- **DOCUMENT SECTION**:
[Start]

From A World to Win News
Service:
Law students at Mohammed I University in the
north-eastern city of Oujda in Morocco beat back police and occupied the campus
on 22 December. Morocco's campuses have repeatedly been a battleground,
especially since last April when radical students battled Islamists at the
highly politicized and polarized university in Fes. At that time the Islamist
government serving under the authority of king Mohammed VI declared the student
movement a problem of "public safety", authorized the police to enter
university facilities (previously off-limits to them) and restricted campus
demonstrations.
The Oudja students had gone on strike, set up
literature tables and blocked access to a law school building in a protest
against entrance exams and procedures that admit only 240 students to a masters
programme out of the 900 who have completed the undergraduate courses. The
police entered in force, charging in on numerous vehicles and trying to surround
the open area occupied by the students, but appear to have been forced to
retreat by youth who stood their ground. Despite encirclement of the campus by
security forces the protests spilled over to several neighbourhoods in Oujda.
(For footage of this pitched battle, see Dalil-rif.com)

[End]

- **DATASET**:
[Start]

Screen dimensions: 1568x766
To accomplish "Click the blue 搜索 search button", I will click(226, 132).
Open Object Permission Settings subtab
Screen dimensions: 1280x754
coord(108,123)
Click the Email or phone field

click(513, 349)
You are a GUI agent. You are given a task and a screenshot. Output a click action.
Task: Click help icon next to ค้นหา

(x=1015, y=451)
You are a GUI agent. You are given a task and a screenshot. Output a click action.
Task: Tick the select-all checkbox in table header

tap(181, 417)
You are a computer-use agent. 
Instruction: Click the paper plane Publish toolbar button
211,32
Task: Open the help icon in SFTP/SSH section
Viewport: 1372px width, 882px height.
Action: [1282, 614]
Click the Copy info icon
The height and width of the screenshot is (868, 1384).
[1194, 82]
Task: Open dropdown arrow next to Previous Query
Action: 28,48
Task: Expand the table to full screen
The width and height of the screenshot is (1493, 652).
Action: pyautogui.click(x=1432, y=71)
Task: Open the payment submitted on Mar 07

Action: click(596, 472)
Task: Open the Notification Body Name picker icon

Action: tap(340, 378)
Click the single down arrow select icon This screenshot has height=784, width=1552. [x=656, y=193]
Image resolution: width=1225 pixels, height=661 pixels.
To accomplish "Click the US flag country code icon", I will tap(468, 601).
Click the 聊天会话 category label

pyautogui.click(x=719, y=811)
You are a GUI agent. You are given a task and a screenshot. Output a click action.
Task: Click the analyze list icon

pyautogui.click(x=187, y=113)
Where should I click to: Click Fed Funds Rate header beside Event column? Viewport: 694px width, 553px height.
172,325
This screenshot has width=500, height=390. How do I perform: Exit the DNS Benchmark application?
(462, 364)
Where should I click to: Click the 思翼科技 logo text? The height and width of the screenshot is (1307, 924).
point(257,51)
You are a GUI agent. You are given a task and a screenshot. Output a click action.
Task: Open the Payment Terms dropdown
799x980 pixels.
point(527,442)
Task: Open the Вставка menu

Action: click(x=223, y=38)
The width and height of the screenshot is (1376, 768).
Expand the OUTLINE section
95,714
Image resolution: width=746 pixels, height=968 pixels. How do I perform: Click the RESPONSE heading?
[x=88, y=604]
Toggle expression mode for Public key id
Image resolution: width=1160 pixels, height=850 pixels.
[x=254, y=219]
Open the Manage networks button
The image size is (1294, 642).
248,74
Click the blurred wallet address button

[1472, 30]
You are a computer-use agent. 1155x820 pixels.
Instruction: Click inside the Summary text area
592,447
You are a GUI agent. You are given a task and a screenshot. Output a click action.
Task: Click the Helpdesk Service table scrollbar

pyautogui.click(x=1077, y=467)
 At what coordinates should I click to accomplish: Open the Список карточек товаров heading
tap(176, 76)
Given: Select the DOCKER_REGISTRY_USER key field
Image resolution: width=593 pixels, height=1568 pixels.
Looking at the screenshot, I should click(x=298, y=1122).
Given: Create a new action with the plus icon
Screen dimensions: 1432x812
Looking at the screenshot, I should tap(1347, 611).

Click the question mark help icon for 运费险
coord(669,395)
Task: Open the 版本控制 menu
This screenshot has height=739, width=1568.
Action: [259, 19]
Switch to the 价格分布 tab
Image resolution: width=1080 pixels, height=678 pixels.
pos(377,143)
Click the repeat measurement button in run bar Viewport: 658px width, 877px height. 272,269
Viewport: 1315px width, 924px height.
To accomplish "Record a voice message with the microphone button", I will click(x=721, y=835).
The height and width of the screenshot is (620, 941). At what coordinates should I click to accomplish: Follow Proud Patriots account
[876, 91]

[End]

- **INSTRUCTIONS**:
A - Answer these questions using the news item about the Moroccan student protests:
(i) At which university did the law students occupy the campus?
(ii) On what date did they occupy it?
(iii) How many students does the masters programme admit, and out of how many who have completed the undergraduate courses?
B - Rewrite the passage of the news item about the Moroccan student protests that begins at the words "From A World" and ends after "demonstrations.", using "gendarmes" wherever "police" appears.

- **SOLUTIONS BY TASK**:
A -
(i) Mohammed I University
(ii) 22 December
(iii) 240, out of 900

B -
From A World to Win News
Service:
Law students at Mohammed I University in the
north-eastern city of Oujda in Morocco beat back gendarmes and occupied the campus
on 22 December. Morocco's campuses have repeatedly been a battleground,
especially since last April when radical students battled Islamists at the
highly politicized and polarized university in Fes. At that time the Islamist
government serving under the authority of king Mohammed VI declared the student
movement a problem of "public safety", authorized the gendarmes to enter
university facilities (previously off-limits to them) and restricted campus
demonstrations.